Read this before starting a low-carb diet sparkpeople germany education level

Danger, danger! Do alarm bells sound in your head at the sight of a carbohydrate-rich food? If eaten, do feelings of guilt and remorse swell up inside? Low-carb, slow-carb, no-carb…with the plethora of diets touting the evils of carbohydrates, it’s no wonder that folks are petrified of potatoes and leery of anything that contains wheat. It’s true that foods that contain carbohydrates are abundant in our society and it is easy to overindulge.

But guess what? Carbs can be your friend. In fact, eliminating them could actually be harmful to your long-term health, and you may be missing out on some of their slimming effects. Here’s the catch, though: You must know which ones to forgo and which to welcome back on your plate.

Not only are carbohydrates found in many foods—fruits, vegetables, beans, dairy products, foods made from grain products, sugar, honey, molasses, corn syrup—but they’re also the body’s ideal fuel for most functions.

They supply the body with the energy needed for the proper functioning of the muscles, brain and central nervous system. In fact, the preferred source of energy for the human brain comes from carbs.

The body converts digestible (non-fiber) carbohydrates into glucose. third level education The glucose then enters the bloodstream. Insulin is secreted from the pancreas, which allows the glucose to enter the body’s cells to be used as fuel. Some glucose is stored as glycogen in the liver and muscles for future use, like fueling a long workout. highest level of education survey If there is extra glucose, the body will store it as fat.

The speed at which carbohydrate foods are digested and utilized by the body, as well as the increase in blood sugar level and insulin production, depends on many factors. These factors include the following: the type and amount of carbohydrate eaten, the amount of fiber contained in the food, other foods that are eaten with the meal or snack, physical activity, stress and certain medical conditions.

Simple carbs, complex carbs and fiber are found in many foods. Some of these foods provide important nutrients that promote health; let’s call these foods "smart carbs." Others, "shoddy carbs," provide calories with little to no nutritional value. Smart Carb Foods:

Examples of calorie-containing sweeteners include white sugar, brown sugar, syrups, honey, and molasses.
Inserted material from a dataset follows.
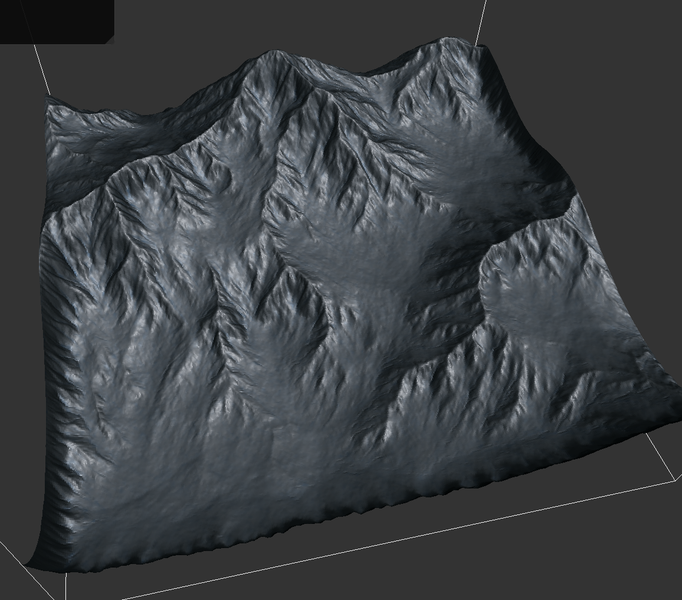This screenshot has height=600, width=682.
Task: Pick the bounding box line above the tallest peak
Action: (x=480, y=23)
Sprinkling these added sugars into coffee or using them as a major ingredient in sweet treats and beverages can quickly add unwanted carbs and calories.

When there is a severe deficit of carbohydrates, the body has several immediate reactions, one of which is that it starts using protein as a fuel source. Ketones, a by-product of incomplete fat breakdown, begin to accumulate in the blood. As a result, there is a loss of energy, as well as nausea, headaches, bad breath, dehydration and constipation. hitler’s highest level of education Long term usage can bring about nutrient deficiencies, malnutrition and increased risk for certain diseases such as heart disease, high blood pressure, cancers, diabetes, gout and kidney stones.

There are many "how’s" that need to be explored before you decide if a low-carb diet is for you: How low will your carb intake be? For how low do you plan on sticking to the diet? How will it impact my other medical conditions? How happy will I be? SparkPeople’s goal is to support members on their road to wellness. Our program sets the carbohydrate range to 45 to 65 percent of calories (50 percent for our diabetes program), numbers that are based on the Institute of Medicine Dietary Reference Intakes for carbohydrate. However, a member can change the carbohydrate range based on recommendations from one’s health care providers, if needed. The Million Dollar Question

How do you get the nutrient-boosting benefits from carbohydrates, while still losing weight? Use the three rules of the "KISS Me Plan": Keep It So Simple for Me for carbohydrate control. what does as level mean in education Rule #1: Know which carbohydrate containing foods are "smart" and which are "shoddy." Rule #2: For accuracy, weigh and measure all carbohydrate-containing foods using standard food portion sizes. Rule #3: Include the correct number of carb-containing food servings in your eating plan.

The bottom line here is that you should be working to cut down on added sugar and refined grains, but should still consider all other carbs fair game. It’s time to let those smart carbs back on your plate as you achieve and maintain a healthier weight. This article was updated by Becky Hand, August 2017.